You can use the BufferedReader, here is an example and BufferedWriter, here is an example of write and here is an example for appending. For reading line-by-line you can use the readLine method of BufferedReader. You don't need those parameters in your constructor, because you don't use them, but you don't even need a class to implement these features because there are already standard classes for this purpose.
I hope this helps.
I wrote the below part of the code but I couldn't bind the arraylist with search and replace
so my csv file is as like below
1/1/1;7/6/1
1/1/2;7/7/1
I want to search the file 1.cfg for 1/1/1 and change it to 7/6/1 and 1/1/2 change to 7/7/1 and it goes so on.
Thank you all in advance
It's now only printing in a new file only the last line of the old File
import java.io.*;
import java.util.ArrayList;
import java.util.List;
public class ChangeConfiguration {
/**
* #param args
* #throws IOException
*/
public static void main(String[] args)
{
try{
// Open the file that is the first
// command line parameter
FileInputStream degistirilecek = new FileInputStream("c:/Config_Changer.csv");
FileInputStream config = new FileInputStream("c:/1.cfg");
// Get the object of DataInputStream
DataInputStream in = new DataInputStream(config);
DataInputStream degistir = new DataInputStream(degistirilecek);
BufferedReader br = new BufferedReader(new InputStreamReader(in));
BufferedReader brdegis = new BufferedReader(new InputStreamReader(degistir));
List<Object> arrayLines = new ArrayList<Object>();
Object contents;
while ((contents = brdegis.readLine()) != null)
{
arrayLines.add(contents);
}
System.out.println(arrayLines + "\n");
String strLine;
//Read File Line By Line
while ((strLine = br.readLine()) != null) {
//Couldn't modify this part error is here :(
BufferedWriter out = new BufferedWriter(new FileWriter("c:/1_new.cfg"));
out.write(strLine);
out.close();
}
in.close();
degistir.close();
}catch (Exception e){//Catch exception if any
System.err.println("Error: " + e.getMessage());
}
}
}
You are opening the file for reading when you declare:
BufferedReader br = new BufferedReader(new InputStreamReader(in));
If you know the entire file will fit in memory, I recommend doing the following :
Open the file and read it's contents in memory into a giant string, then close the file.
Apply your replace in one shot to the giant string.

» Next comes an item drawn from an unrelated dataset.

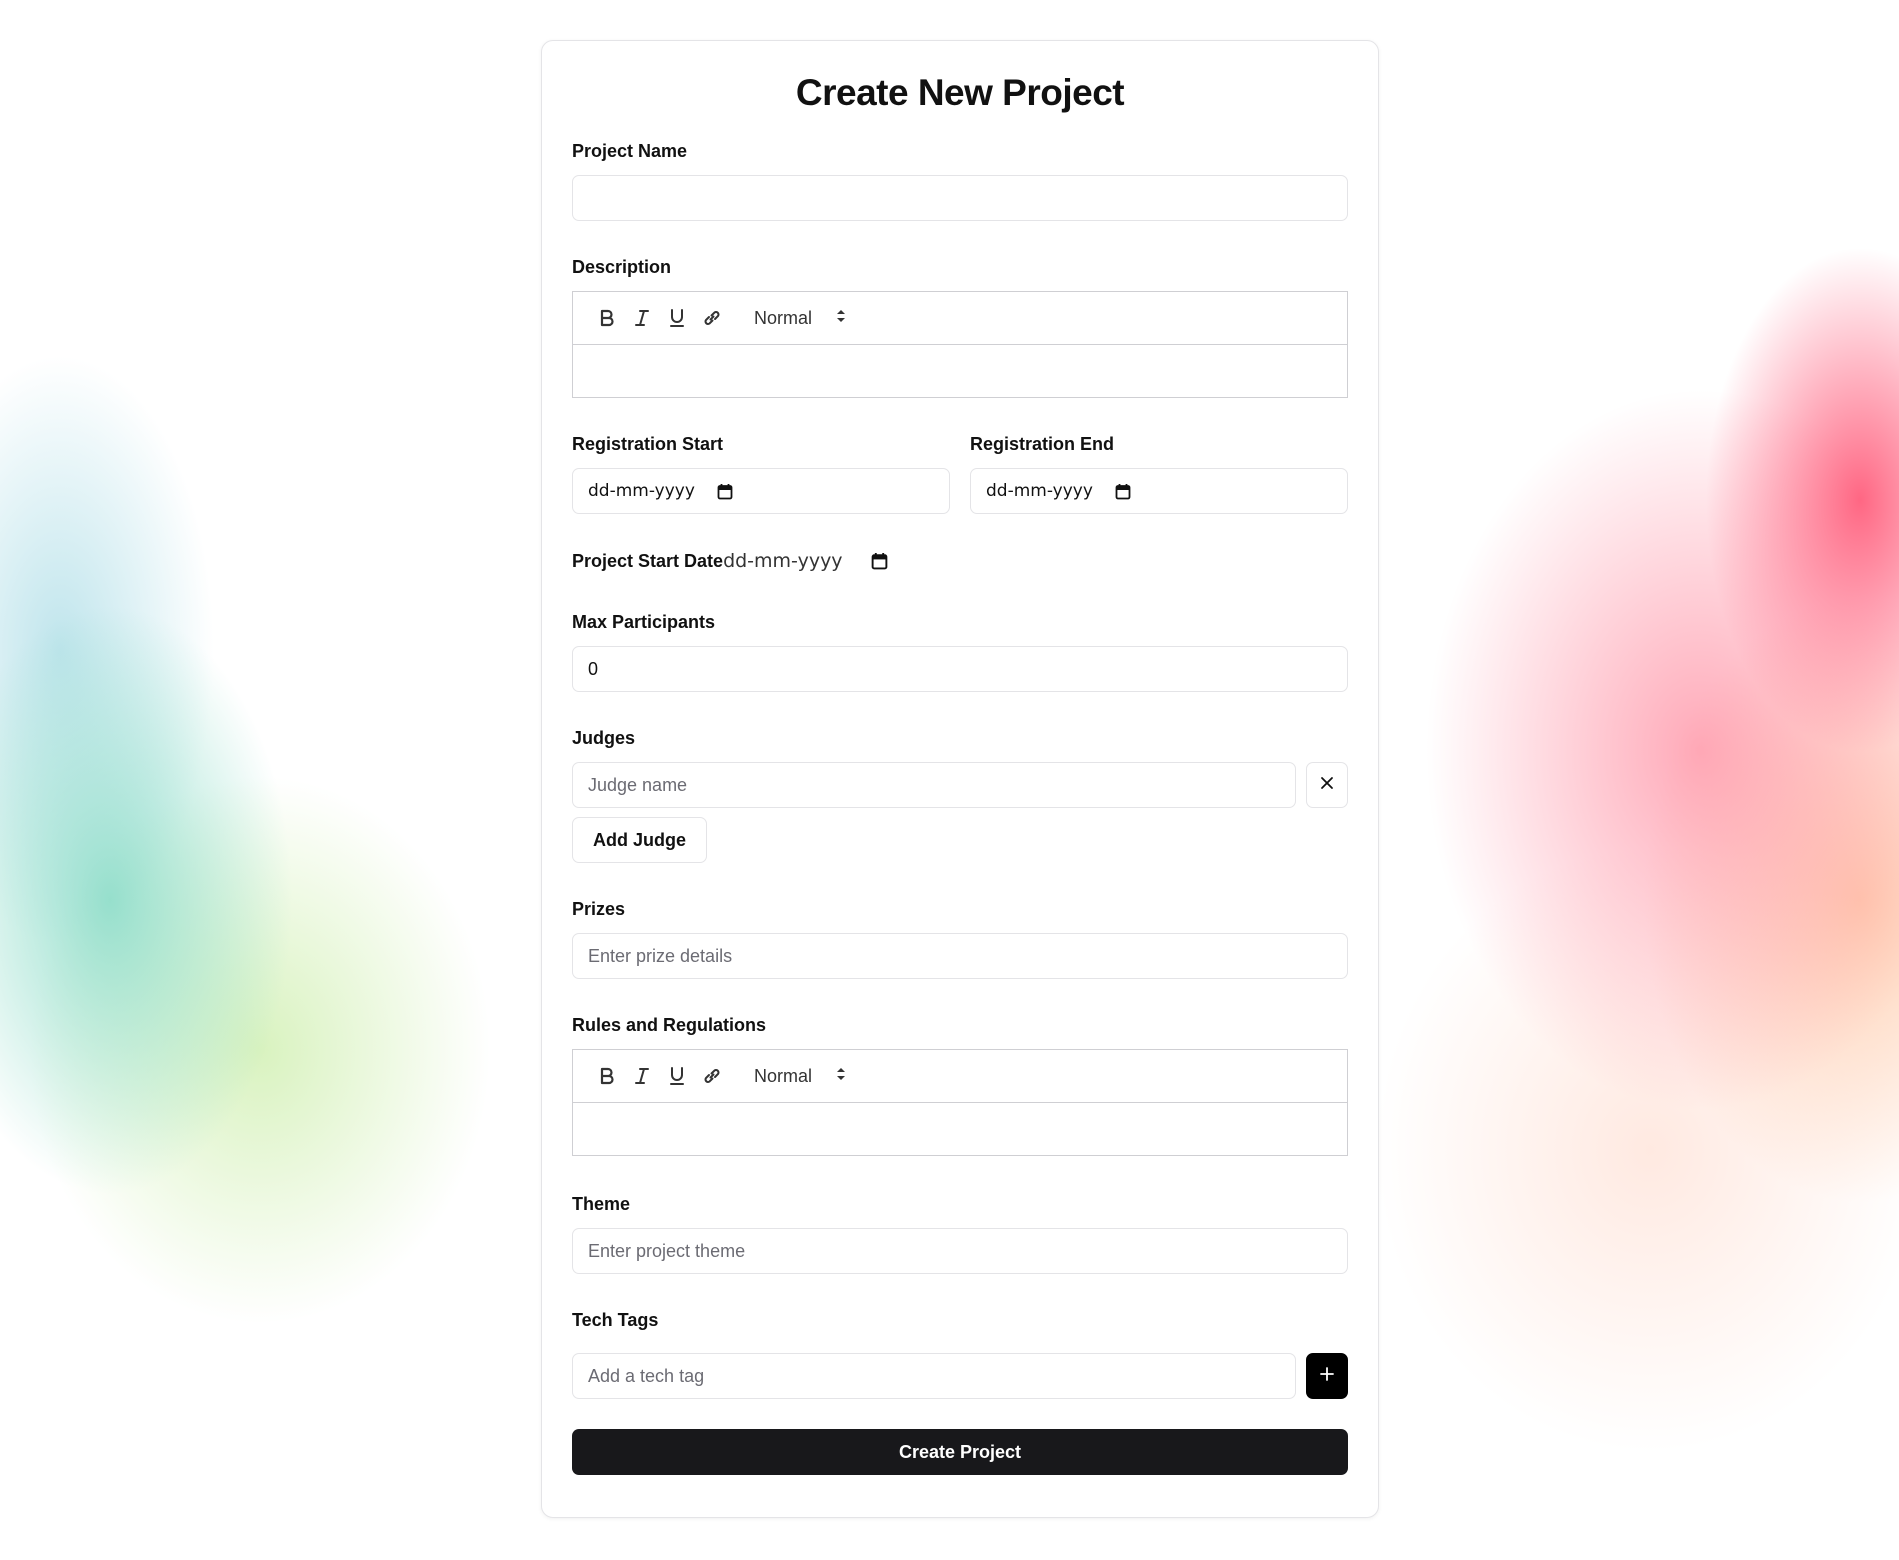  Describe the element at coordinates (934, 786) in the screenshot. I see `judge-name-input: Judge name` at that location.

Open the file and write (e.g use a BufferedWriter) out the contents of the giant string, then close the file.
As a side note, your code as posted will not compile. The quality of the responses you receive are correlated with the quality of the question asked. Always include an SCCE with your question to increase the chance of getting a precise answer to your question.
can you elaborate the purpose of the program?
if it is a simple content replacement in a file.
then just read a line and store it in a string. then use string replace method for replacing a text in a string.